Show Up, Fill Out, Start Monday: When Getting Hired Was That Simple
The Day My Dad Got His Job
My father tells this story like it's from another planet. It was 1967, and he needed work. He walked into the Westinghouse plant in Pittsburgh, asked the receptionist if they were hiring, and twenty minutes later walked out with a job that would support our family for the next thirty years.
No online application. No cover letter. No LinkedIn profile or professional headshot. Just a firm handshake, a two-page form filled out in blue ink, and a supervisor who looked him in the eye and said, "Can you start Monday?"
That world is gone. Not fading—completely, utterly gone.
When Help Wanted Actually Meant Help Wanted
In the 1960s and 70s, the job hunt was refreshingly direct. You'd scan the classified ads in Sunday's paper, circle the ones that looked promising, and spend Monday morning driving around town. Most places had a simple process: walk in, ask for an application, fill it out on the spot, and often get an interview the same day.
The hiring manager was usually someone who'd actually be your boss—not an HR specialist three levels removed from the job. They'd ask practical questions: Can you lift fifty pounds? Do you have reliable transportation? When can you start? If they liked your answers and you seemed like a decent person, you'd shake hands and discuss your start date.
Many people got hired within a week of starting their search. Some walked out with jobs the same day they walked in.
The Algorithm Knows You Better Than You Know Yourself
Today's job search is a months-long odyssey through digital purgatory.

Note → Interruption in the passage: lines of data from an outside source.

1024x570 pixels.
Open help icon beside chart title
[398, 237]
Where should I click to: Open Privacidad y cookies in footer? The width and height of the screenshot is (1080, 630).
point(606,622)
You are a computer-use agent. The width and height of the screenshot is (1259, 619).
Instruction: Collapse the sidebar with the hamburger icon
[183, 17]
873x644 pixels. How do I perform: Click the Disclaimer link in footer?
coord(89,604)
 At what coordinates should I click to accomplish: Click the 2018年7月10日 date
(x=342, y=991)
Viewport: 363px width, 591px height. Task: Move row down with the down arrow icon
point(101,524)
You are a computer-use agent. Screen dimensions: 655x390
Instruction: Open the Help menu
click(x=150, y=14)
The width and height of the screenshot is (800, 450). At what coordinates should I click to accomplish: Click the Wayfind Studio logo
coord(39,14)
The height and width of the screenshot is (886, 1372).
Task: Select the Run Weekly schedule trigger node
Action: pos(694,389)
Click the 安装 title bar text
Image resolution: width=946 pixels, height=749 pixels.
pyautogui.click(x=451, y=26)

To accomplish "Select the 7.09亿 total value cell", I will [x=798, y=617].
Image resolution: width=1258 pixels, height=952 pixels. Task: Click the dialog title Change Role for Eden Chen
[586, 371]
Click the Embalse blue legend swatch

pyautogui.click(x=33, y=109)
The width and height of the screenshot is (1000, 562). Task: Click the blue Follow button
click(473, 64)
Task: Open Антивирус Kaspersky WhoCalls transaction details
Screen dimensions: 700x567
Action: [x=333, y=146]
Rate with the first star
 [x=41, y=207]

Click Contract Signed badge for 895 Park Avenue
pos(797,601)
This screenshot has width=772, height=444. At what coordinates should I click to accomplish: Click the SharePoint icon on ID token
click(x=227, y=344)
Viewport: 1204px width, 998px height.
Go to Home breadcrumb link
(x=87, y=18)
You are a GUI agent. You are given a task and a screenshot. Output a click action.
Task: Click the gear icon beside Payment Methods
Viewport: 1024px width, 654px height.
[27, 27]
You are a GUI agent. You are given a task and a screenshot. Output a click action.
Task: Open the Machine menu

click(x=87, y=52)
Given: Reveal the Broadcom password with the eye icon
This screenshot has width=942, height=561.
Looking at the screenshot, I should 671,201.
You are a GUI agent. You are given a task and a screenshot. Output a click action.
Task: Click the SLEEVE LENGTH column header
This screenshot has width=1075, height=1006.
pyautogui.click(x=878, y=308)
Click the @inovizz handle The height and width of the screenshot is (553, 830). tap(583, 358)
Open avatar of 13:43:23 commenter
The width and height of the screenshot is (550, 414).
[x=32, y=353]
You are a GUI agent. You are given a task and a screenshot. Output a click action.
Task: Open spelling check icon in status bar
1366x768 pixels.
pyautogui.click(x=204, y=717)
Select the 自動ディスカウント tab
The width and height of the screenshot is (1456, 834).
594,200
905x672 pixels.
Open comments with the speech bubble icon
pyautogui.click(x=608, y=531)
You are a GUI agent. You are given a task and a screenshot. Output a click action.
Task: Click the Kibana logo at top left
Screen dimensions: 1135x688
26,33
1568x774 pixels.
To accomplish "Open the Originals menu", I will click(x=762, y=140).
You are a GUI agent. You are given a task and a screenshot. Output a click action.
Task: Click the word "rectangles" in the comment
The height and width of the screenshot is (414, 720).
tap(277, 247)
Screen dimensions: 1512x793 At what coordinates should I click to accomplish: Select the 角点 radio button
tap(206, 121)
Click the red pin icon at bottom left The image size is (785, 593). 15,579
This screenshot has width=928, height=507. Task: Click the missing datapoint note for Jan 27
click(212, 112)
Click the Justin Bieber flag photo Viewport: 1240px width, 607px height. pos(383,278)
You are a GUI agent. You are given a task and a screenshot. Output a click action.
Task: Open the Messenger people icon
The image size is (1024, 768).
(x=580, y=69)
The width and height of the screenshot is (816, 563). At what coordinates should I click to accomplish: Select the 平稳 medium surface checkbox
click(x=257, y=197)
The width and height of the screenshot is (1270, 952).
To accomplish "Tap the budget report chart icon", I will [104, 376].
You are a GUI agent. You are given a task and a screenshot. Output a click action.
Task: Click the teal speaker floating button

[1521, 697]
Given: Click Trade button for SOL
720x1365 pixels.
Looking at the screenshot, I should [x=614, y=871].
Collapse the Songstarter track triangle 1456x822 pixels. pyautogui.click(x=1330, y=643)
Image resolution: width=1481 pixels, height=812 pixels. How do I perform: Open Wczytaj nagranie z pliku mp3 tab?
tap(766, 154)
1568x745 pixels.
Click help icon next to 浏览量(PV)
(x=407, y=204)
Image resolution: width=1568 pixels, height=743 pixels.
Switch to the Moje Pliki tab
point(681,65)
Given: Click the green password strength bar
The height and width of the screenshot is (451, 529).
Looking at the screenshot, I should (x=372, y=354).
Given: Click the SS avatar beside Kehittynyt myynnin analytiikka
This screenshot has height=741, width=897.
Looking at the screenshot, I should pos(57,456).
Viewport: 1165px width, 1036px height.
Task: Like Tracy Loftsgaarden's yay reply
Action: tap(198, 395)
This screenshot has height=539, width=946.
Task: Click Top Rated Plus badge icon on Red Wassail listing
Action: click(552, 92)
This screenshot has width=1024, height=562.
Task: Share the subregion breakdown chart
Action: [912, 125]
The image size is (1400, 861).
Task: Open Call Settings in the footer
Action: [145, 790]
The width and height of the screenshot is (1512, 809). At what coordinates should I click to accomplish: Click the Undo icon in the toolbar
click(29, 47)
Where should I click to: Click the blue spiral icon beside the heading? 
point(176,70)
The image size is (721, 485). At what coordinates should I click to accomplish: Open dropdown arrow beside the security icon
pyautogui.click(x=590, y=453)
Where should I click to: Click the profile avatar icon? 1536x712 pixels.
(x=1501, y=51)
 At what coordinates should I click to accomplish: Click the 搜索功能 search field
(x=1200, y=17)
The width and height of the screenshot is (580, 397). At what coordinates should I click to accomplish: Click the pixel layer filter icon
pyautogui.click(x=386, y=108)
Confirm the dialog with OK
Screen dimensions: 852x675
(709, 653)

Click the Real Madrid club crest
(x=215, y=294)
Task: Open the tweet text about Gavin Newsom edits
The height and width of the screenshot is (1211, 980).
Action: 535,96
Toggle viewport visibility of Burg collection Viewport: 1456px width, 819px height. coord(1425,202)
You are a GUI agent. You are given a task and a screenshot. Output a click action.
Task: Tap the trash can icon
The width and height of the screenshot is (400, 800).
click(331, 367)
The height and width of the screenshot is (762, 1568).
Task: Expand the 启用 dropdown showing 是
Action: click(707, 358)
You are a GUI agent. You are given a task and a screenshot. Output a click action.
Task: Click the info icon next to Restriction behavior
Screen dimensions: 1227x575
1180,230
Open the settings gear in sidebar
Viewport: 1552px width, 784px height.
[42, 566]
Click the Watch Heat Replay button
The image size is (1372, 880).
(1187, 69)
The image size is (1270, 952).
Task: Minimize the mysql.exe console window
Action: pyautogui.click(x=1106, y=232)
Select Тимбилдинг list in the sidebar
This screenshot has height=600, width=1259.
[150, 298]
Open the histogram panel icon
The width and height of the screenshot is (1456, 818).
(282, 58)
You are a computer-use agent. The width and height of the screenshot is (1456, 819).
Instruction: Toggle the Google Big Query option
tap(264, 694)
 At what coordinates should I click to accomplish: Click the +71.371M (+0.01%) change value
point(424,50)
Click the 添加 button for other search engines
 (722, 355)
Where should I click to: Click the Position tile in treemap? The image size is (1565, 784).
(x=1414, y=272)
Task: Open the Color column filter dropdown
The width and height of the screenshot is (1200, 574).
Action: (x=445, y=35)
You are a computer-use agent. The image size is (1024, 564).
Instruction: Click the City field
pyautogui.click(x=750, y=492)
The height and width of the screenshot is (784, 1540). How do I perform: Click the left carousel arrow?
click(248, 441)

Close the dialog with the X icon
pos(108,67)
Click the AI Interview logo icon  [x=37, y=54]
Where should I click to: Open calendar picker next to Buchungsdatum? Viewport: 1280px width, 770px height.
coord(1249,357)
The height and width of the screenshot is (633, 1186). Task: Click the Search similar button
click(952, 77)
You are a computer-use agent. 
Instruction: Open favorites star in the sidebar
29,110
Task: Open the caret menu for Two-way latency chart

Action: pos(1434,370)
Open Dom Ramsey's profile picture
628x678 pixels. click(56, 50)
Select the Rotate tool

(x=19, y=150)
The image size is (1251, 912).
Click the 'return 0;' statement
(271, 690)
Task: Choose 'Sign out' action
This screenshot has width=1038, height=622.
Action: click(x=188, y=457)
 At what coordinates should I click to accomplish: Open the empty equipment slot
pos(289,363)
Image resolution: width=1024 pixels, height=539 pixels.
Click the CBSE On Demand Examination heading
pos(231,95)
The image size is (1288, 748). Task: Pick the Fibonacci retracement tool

You don't apply for jobs anymore—you submit your credentials to Applicant Tracking Systems that scan your resume for keywords before any human sees it. Miss the right buzzwords, and your application dies in a database, never to be seen again.
The average job posting today receives 250 applications. Of those, maybe six people get interviewed. The process typically takes three to six months, involves multiple rounds of interviews, personality assessments, skills tests, and background checks that dig deeper than a security clearance.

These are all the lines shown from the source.